Camelot 提供两种检测模式——lattice(有边框表格)和 stream(无边框表格)。它直接生成 pandas DataFrame,对数据分析工作流很方便。但它依赖 Ghostscript 和 OpenCV,安装较重,且在纯 Python 选项中速度最慢。
PyMuPDF (fitz) 在 1.23 版本中添加了基础表格提取功能。速度快(4.6ms),适合简单有边框表格,但无边框表格支持不如 pdfplumber 或 Camelot。
pypdf 没有表格检测能力。它只提取原始文本,你需要自行编写解析逻辑来重建表格结构。
tabula-py 是基于 Java 的 Tabula 库的 Python 封装。对有边框和无边框表格都有良好检测,但需要 Java 运行时,且由于 JVM 启动开销,速度最慢。更适合一次性提取任务,而非高吞吐量流水线。
对于大多数生产场景,推荐的方案是以 PDF Oxide 作为主要提取工具以兼顾速度和简洁,对于需要高级启发算法的复杂表格布局文档,回退到 pdfplumber。
安装
pip install pdf_oxide
基础表格提取
以 Markdown 表格输出
最简单的方法——将页面转换为 Markdown,其中会以 GFM 语法包含表格:
Python
from pdf_oxide import PdfDocument
doc = PdfDocument("report.pdf")
for i in range(doc.page_count()):
md = doc.to_markdown(i, detect_headings=True)
if "|" in md: # Page contains a table
print(f"--- Page {i + 1} ---")
print(md)
WASM
const doc = new WasmPdfDocument(bytes);
for (let i = 0; i < doc.pageCount(); i++) {
const md = doc.toMarkdown(i);
if (md.includes("|")) { // Page contains a table
console.log(`--- Page ${i + 1} ---`);
console.log(md);
}
}
doc.free();
Rust
let mut doc = PdfDocument::open("report.pdf")?;
for i in 0..doc.page_count()? {
let md = doc.to_markdown(i, true)?;
if md.contains("|") {
println!("--- Page {} ---", i + 1);
println!("{}", md);
}
}
Go
doc, _ := pdfoxide.Open("report.pdf")
defer doc.Close()
n, _ := doc.PageCount()
for i := 0; i < n; i++ {
md, _ := doc.ToMarkdown(i)
if strings.Contains(md, "|") {
fmt.Printf("--- Page %d ---\n%s\n", i+1, md)
}
}
C#
using var doc = PdfDocument.Open("report.pdf");
for (int i = 0; i < doc.PageCount; i++)
{
var md = doc.ToMarkdown(i);
if (md.Contains("|"))
Console.WriteLine($"--- Page {i + 1} ---\n{md}");
}
Java
try (PdfDocument doc = PdfDocument.open(java.nio.file.Path.of("report.pdf"))) {
for (int i = 0; i < doc.pageCount(); i++) {
String md = doc.toMarkdown(i);
if (md.contains("|")) { // Page contains a table
System.out.println("--- Page " + (i + 1) + " ---");
System.out.println(md);
}
}
}
PHP
$doc = PdfDocument::open('report.pdf');
for ($i = 0; $i < $doc->pageCount(); $i++) {
$md = $doc->toMarkdown($i);
if (str_contains($md, '|')) { // Page contains a table
echo "--- Page " . ($i + 1) . " ---\n";
echo $md;
}
}
$doc->close();
Ruby
PdfOxide::PdfDocument.open('report.pdf') do |doc|
doc.page_count.times do |i|
md = doc.to_markdown(i)

──────────

给定任务 A>
在讲 PDF 表格提取的这段节选内容里,PyMuPDF 是在哪个版本加上基础表格提取功能的?
给定任务 B>
请从讲 PDF 表格提取的这段节选内容停下的地方接着往下写。
以下数据和上面的节选内容没有任何关系。

元素与文本位置数据:
──────────

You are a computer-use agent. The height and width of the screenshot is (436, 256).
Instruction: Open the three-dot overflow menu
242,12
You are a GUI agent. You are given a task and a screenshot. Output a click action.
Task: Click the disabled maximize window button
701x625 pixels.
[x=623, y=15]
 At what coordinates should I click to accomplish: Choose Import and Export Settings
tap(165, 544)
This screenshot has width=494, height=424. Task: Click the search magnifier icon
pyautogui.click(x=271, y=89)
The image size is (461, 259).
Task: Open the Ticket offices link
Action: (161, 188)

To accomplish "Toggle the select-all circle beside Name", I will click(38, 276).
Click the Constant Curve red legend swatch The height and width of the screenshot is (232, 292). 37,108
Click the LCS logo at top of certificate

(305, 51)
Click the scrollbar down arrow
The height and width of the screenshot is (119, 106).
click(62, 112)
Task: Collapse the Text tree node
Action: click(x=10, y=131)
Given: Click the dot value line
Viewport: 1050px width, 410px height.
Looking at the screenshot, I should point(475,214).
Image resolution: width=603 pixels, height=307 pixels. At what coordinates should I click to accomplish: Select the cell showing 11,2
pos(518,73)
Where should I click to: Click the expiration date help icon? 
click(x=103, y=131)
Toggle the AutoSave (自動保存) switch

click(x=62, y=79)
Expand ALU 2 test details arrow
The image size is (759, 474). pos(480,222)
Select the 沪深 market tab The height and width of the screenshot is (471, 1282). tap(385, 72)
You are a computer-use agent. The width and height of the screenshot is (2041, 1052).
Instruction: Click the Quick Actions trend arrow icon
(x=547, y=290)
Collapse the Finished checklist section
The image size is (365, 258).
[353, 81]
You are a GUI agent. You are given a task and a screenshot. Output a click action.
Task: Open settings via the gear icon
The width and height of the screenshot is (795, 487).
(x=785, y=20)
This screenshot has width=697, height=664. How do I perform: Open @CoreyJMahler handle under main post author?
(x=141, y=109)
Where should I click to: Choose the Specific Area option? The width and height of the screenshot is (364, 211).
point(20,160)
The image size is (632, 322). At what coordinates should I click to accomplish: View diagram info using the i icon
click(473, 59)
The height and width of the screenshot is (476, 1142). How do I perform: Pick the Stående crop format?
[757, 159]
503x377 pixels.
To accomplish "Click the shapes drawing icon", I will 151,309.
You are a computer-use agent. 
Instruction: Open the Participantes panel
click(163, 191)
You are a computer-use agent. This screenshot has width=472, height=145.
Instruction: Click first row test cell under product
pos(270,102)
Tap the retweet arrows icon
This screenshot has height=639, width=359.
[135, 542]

──────────

作答内容 A>
1.23 版本。

作答内容 B>
if md.include?('|') # Page contains a table
puts "--- Page #{i + 1} ---"
puts md
end
end
end
C++
auto doc = pdf_oxide::Document::open("report.pdf");
for (int i = 0; i < doc.page_count(); i++) {
auto md = doc.to_markdown(i);
if (md.find('|') != std::string::npos) { // Page contains a table
std::cout << "--- Page " << (i + 1) << " ---\n" << md << '\n';
}
}
Swift
let doc = try Document.open("report.pdf")
for i in 0..<(try doc.pageCount()) {
let md = try doc.toMarkdown(i)
if md.contains("|") { // Page contains a table
print("--- Page \(i + 1) ---")
print(md)
}
}
Kotlin
PdfDocument.open(java.nio.file.Path.of("report.pdf")).use { doc ->
for (i in 0 until doc.pageCount()) {
val md = doc.toMarkdown(i)
if (md.contains("|")) { // Page contains a table
println("--- Page ${i + 1} ---")
println(md)
}
}
}
Dart
final doc = PdfDocument.open('report.pdf');
for (var i = 0; i < doc.pageCount; i++) {
final md = doc.toMarkdown(i);
if (md.contains('|')) { // Page contains a table
print('--- Page ${i + 1} ---');
print(md);
}
}
doc.close();
R
doc <- pdf_open("report.pdf")
for (i in 0:(pdf_page_count(doc) - 1)) {
md <- pdf_to_markdown(doc, i)
if (grepl("\\|", md)) { # Page contains a table
cat(sprintf("--- Page %d ---\n%s\n", i + 1, md))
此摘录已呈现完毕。